# larkin soap co. buffalo



## batfish (May 26, 2004)

Hi,

 I found an interesting little bottle (about 2" high) with the following, barely legible, embossing:

 Larkin Soap Co. Buffalo

 The glass is extremely thick.  It is clear, sqare, and unfortunetely, the top is broken off at the neck.

 My Zumwalt's book has a blurb on Larkin - but not much info.  Anyone have any info on this company and the vintage of their bottles?

 Thanks!


----------



## ladyp3797 (May 26, 2004)

Hi Batfish,

 This might help a litte:

 http://www.bottlebooks.com/larkin.htm

 http://ah.bfn.org/h/larkin/

 Lady P


----------



## batfish (May 26, 2004)

Thanks Ladyp!

 The first page has my bottle.  I lifted it's pic from the page and attached it to this message.  Look how subtle the embossing is - it's really hard to read.

 Looks like a lost a little more off the top than I expected!  I'm missing the neck and stopper...


----------



## Maine Digger (May 26, 2004)

Hi Batfish, LadyP has given you a good direction to go, the web site is great; Larkin has quite a history, they started with a few products and expanded into hundreds, and then puff!  Whoops, you were answering while I was posting, regarding the missing top, I often find them loose, and try them on various bottles I dug with them missing, you'd be suprised how many fit![]


----------



## batfish (May 26, 2004)

Larkin is interesting - I'll finish reading the page after I put my kids to bed.  Almost sounds like Amway or something!

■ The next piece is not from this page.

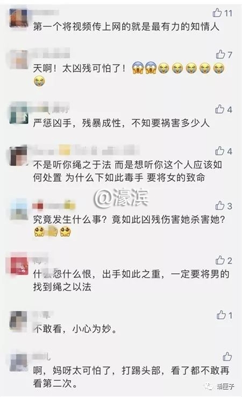Like the comment with 11 likes
This screenshot has height=397, width=242.
[x=217, y=12]
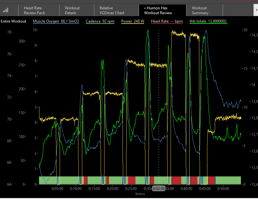
Task: Open the Entire Workout range selector
Action: pos(13,21)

 More good news from that page - the page says that the bottle pictured (the same one I found) was dug from an 1890s privy.  I found this Larkin bottle with the Whiskey flask I posted about just before this.  OddDump thinks the flask might be late 1800s, too.

 These bottles came from a new cache I found in my 20s-30s dump.  I had previously found one other old bottle in this dump - a blob top Schlitz - and was wondering where it came from - it was mixed in with a bunch of 30s shards.

 Now I think I know - it rolled down the ravine!  Looks like the top of the ravine has the good stuff!  I think there is still more where these came from.  I'll probably be back out Friday!


----------



## David E (May 27, 2004)

Hi, says here brieflyl1909 to 1920 Larkin bottles manufactured by the company owned Greenburg Glass Co in Greenburg PA.
 Advertisements show the firm John  D Larkin Soap, in 1875.
 They also sold Pottery,furniture,clothing,paint and even some food products.
 Liquidated most in 1942.

 Dave


----------



## ladyp3797 (May 27, 2004)

Ahhh the investigation of the history of your treasure...that's what has me hooked.  Old or new, the discovery process is addicting! [] LP


----------



## Oldtimer (May 28, 2004)

Here's my Larkin soap with stopper. I dug it myself. Also pictured are my "Ozomulsion", and my ABM Poison. I dug the poison, bought the Ozomulsion.


----------



## Oldtimer (May 28, 2004)

Another pic of the three..


----------